| July 11, 2017

PORT ELIZABETH, SOUTH AFRICA, More than 200 marine scientists from 14 countries have descended on Port Elizabeth in South Africa's Eastern Cape Province for the inaugural Pan-African Marine Waste Conference as pollution has emerged as of the biggest threats facing oceans and marine life.

Leading marine scientists from across the globe are here to search for solutions to combat pollution and toxic build-up in the oceans. Research shows that every second, about 350 kilogrammes of plastic lands in the ocean; at this rate the world's oceans will contain more plastic than fish by 2050.

Dr. Sylvia Earle, the founder of the Ocean Blue alliance campaigning for more protected marine areas, says: Much of the plastic debris is old, lost and tossed fishing gear so it's littering the beaches. It's continuously killing animals -- 300,000 marine mammals, many sea birds, turtles and other creatures get tangled in this lost and tossed fishing gear, but it's also throwing away plastics that are causing problems by being digested by whales, turtles and fish. Pollution is affecting everything in its path.

The South African government has in recent year's stepped up its efforts to explore the ocean economy but pollution is threatening to put the brakes on the opportunities at making a livelihood off the sea.

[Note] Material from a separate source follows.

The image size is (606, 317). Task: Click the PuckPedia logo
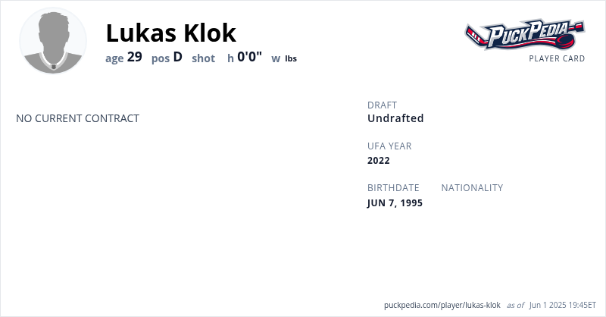coord(524,34)
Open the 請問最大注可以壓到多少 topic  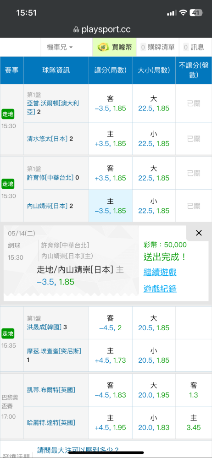(78, 450)
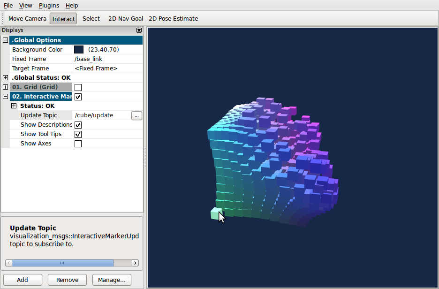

The chief executive of South African non-for-profit organization Sustainable Seas Trust, Tony Ribbink. elaborates: It's costing us millions; not only is it killing a huge number of animals, but ultimately it's coming back to affect us. So the humanitarian costs are in fact very considerable. But having to clean up and stop the waste has not been measured, but we know they are great.

Research shows that 95 per cent of plastics found in oceans comes from the land.